YOUR GOAL: Write out the lines from the one containing "Given: Click the" through the one containing "pos(37,210)", including both of those lines. Leave the pictures out.

SUPPLIED DATA:

○ ○ ○ ○

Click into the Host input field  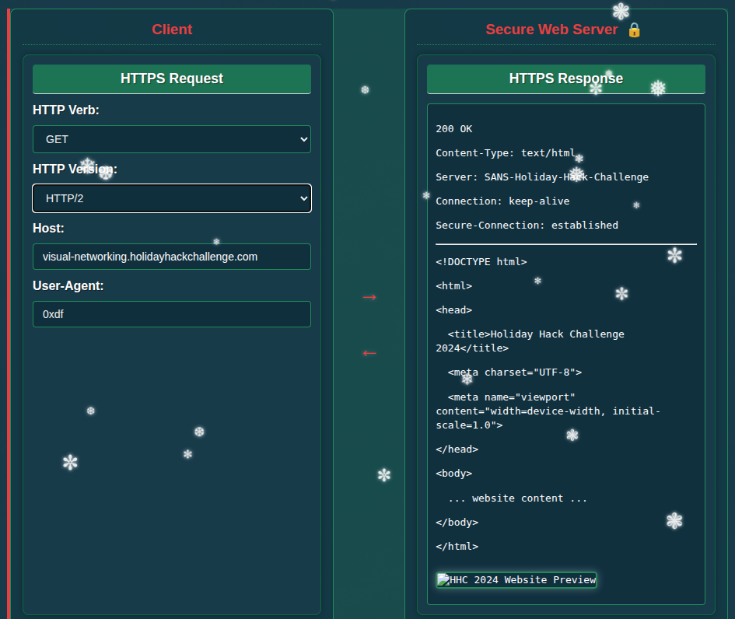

○ ○ ○ ○

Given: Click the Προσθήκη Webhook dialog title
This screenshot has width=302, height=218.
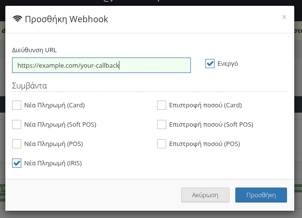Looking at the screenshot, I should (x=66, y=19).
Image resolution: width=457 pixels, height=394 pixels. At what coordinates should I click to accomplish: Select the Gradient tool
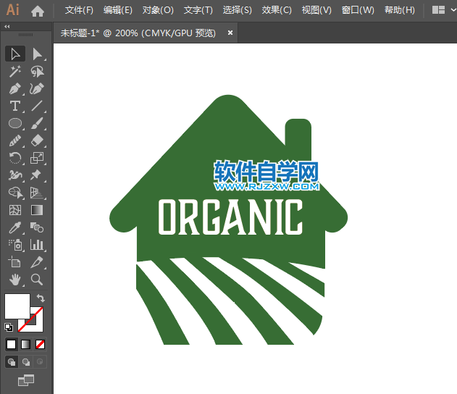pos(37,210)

○ ○ ○ ○

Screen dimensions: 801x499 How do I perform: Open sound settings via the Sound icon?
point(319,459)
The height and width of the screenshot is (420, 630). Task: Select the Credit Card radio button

○ ○ ○ ○

RESPONSE:
Given: Click the Προσθήκη Webhook dialog title
This screenshot has width=302, height=218.
Looking at the screenshot, I should (x=66, y=19).
Image resolution: width=457 pixels, height=394 pixels. At what coordinates should I click to accomplish: Select the Gradient tool
pos(37,210)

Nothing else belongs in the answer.